Goal ->
Retype every one of the records below without changing anything in them.
━━━
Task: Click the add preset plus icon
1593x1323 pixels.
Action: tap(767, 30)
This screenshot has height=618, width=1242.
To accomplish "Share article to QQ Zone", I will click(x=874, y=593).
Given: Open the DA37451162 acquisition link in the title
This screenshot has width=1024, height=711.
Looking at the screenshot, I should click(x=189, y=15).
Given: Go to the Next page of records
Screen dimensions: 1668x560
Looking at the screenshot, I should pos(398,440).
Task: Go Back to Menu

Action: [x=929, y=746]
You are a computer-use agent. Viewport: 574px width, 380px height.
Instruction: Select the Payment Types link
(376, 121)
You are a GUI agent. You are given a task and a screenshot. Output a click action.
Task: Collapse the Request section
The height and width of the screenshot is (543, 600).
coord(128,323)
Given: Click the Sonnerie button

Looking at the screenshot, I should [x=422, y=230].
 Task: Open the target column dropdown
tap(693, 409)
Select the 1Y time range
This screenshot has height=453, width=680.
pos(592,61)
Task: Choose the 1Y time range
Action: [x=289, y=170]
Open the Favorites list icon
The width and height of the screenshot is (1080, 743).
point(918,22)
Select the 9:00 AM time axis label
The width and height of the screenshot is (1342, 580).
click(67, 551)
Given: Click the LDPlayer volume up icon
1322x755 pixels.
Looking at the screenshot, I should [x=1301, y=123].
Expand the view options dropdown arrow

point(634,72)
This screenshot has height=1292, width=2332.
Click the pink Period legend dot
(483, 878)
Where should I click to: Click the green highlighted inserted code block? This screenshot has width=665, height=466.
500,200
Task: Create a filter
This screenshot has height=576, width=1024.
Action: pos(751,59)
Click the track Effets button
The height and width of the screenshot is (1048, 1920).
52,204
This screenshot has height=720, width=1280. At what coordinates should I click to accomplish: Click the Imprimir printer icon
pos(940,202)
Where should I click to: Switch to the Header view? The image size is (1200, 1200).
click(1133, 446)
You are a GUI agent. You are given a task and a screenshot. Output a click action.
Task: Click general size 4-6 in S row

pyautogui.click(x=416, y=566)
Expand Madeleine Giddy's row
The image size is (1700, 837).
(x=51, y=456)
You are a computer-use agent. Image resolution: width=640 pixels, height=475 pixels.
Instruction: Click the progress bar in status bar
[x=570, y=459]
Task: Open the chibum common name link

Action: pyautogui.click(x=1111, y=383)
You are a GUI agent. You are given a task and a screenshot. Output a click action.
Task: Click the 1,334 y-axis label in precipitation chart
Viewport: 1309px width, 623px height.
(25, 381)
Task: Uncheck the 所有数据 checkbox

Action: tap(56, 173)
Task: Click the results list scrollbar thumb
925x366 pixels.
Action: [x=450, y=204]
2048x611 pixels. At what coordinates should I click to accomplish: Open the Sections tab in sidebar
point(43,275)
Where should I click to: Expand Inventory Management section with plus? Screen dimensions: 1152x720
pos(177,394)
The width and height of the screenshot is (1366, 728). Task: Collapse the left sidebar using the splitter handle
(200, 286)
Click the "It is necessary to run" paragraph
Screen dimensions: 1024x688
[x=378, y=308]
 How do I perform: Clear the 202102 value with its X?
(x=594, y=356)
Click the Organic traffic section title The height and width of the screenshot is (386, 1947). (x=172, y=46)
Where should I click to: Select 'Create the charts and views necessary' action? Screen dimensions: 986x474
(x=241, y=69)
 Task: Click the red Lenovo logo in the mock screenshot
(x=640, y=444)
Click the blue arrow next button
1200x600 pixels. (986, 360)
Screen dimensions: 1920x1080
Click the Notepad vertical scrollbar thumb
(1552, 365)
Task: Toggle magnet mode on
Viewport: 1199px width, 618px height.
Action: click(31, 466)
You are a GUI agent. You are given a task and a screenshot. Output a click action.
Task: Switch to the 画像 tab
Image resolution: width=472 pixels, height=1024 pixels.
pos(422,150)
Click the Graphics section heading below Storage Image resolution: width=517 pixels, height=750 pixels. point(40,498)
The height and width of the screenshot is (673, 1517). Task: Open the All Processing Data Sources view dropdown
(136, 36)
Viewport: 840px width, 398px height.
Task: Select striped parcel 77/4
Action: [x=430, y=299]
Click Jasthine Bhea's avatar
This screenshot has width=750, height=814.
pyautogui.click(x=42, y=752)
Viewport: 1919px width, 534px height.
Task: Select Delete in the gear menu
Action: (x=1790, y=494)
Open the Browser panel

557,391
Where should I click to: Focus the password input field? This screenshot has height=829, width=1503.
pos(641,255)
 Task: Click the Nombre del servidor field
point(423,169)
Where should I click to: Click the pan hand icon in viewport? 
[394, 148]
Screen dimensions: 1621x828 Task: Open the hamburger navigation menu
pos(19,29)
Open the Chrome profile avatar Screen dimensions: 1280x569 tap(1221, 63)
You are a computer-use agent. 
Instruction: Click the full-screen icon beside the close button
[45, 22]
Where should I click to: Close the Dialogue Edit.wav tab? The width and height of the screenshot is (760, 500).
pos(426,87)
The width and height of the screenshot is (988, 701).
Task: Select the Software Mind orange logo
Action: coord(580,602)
━━━
Solution to this problem ->
Task: Click the add preset plus icon
1593x1323 pixels.
Action: tap(767, 30)
This screenshot has height=618, width=1242.
To accomplish "Share article to QQ Zone", I will click(x=874, y=593).
Given: Open the DA37451162 acquisition link in the title
This screenshot has width=1024, height=711.
Looking at the screenshot, I should click(x=189, y=15).
Given: Go to the Next page of records
Screen dimensions: 1668x560
Looking at the screenshot, I should pos(398,440).
Task: Go Back to Menu

Action: [x=929, y=746]
You are a computer-use agent. Viewport: 574px width, 380px height.
Instruction: Select the Payment Types link
(376, 121)
You are a GUI agent. You are given a task and a screenshot. Output a click action.
Task: Collapse the Request section
The height and width of the screenshot is (543, 600).
coord(128,323)
Given: Click the Sonnerie button

Looking at the screenshot, I should [x=422, y=230].
 Task: Open the target column dropdown
tap(693, 409)
Select the 1Y time range
This screenshot has height=453, width=680.
pos(592,61)
Task: Choose the 1Y time range
Action: [x=289, y=170]
Open the Favorites list icon
The width and height of the screenshot is (1080, 743).
point(918,22)
Select the 9:00 AM time axis label
The width and height of the screenshot is (1342, 580).
click(67, 551)
Given: Click the LDPlayer volume up icon
1322x755 pixels.
Looking at the screenshot, I should [x=1301, y=123].
Expand the view options dropdown arrow

point(634,72)
This screenshot has height=1292, width=2332.
Click the pink Period legend dot
(483, 878)
Where should I click to: Click the green highlighted inserted code block? This screenshot has width=665, height=466.
500,200
Task: Create a filter
This screenshot has height=576, width=1024.
Action: pos(751,59)
Click the track Effets button
The height and width of the screenshot is (1048, 1920).
52,204
This screenshot has height=720, width=1280. At what coordinates should I click to accomplish: Click the Imprimir printer icon
pos(940,202)
Where should I click to: Switch to the Header view? The image size is (1200, 1200).
click(1133, 446)
You are a GUI agent. You are given a task and a screenshot. Output a click action.
Task: Click general size 4-6 in S row

pyautogui.click(x=416, y=566)
Expand Madeleine Giddy's row
The image size is (1700, 837).
(x=51, y=456)
You are a computer-use agent. Image resolution: width=640 pixels, height=475 pixels.
Instruction: Click the progress bar in status bar
[x=570, y=459]
Task: Open the chibum common name link

Action: pyautogui.click(x=1111, y=383)
You are a GUI agent. You are given a task and a screenshot. Output a click action.
Task: Click the 1,334 y-axis label in precipitation chart
Viewport: 1309px width, 623px height.
(25, 381)
Task: Uncheck the 所有数据 checkbox

Action: tap(56, 173)
Task: Click the results list scrollbar thumb
925x366 pixels.
Action: [x=450, y=204]
2048x611 pixels. At what coordinates should I click to accomplish: Open the Sections tab in sidebar
point(43,275)
Where should I click to: Expand Inventory Management section with plus? Screen dimensions: 1152x720
pos(177,394)
The width and height of the screenshot is (1366, 728). Task: Collapse the left sidebar using the splitter handle
(200, 286)
Click the "It is necessary to run" paragraph
Screen dimensions: 1024x688
[x=378, y=308]
 How do I perform: Clear the 202102 value with its X?
(x=594, y=356)
Click the Organic traffic section title The height and width of the screenshot is (386, 1947). (x=172, y=46)
Where should I click to: Select 'Create the charts and views necessary' action? Screen dimensions: 986x474
(x=241, y=69)
 Task: Click the red Lenovo logo in the mock screenshot
(x=640, y=444)
Click the blue arrow next button
1200x600 pixels. (986, 360)
Screen dimensions: 1920x1080
Click the Notepad vertical scrollbar thumb
(1552, 365)
Task: Toggle magnet mode on
Viewport: 1199px width, 618px height.
Action: click(31, 466)
You are a GUI agent. You are given a task and a screenshot. Output a click action.
Task: Switch to the 画像 tab
Image resolution: width=472 pixels, height=1024 pixels.
pos(422,150)
Click the Graphics section heading below Storage Image resolution: width=517 pixels, height=750 pixels. point(40,498)
The height and width of the screenshot is (673, 1517). Task: Open the All Processing Data Sources view dropdown
(136, 36)
Viewport: 840px width, 398px height.
Task: Select striped parcel 77/4
Action: [x=430, y=299]
Click Jasthine Bhea's avatar
This screenshot has width=750, height=814.
pyautogui.click(x=42, y=752)
Viewport: 1919px width, 534px height.
Task: Select Delete in the gear menu
Action: (x=1790, y=494)
Open the Browser panel

557,391
Where should I click to: Focus the password input field? This screenshot has height=829, width=1503.
pos(641,255)
 Task: Click the Nombre del servidor field
point(423,169)
Where should I click to: Click the pan hand icon in viewport? 
[394, 148]
Screen dimensions: 1621x828 Task: Open the hamburger navigation menu
pos(19,29)
Open the Chrome profile avatar Screen dimensions: 1280x569 tap(1221, 63)
You are a computer-use agent. 
Instruction: Click the full-screen icon beside the close button
[45, 22]
Where should I click to: Close the Dialogue Edit.wav tab? The width and height of the screenshot is (760, 500).
pos(426,87)
The width and height of the screenshot is (988, 701).
Task: Select the Software Mind orange logo
Action: coord(580,602)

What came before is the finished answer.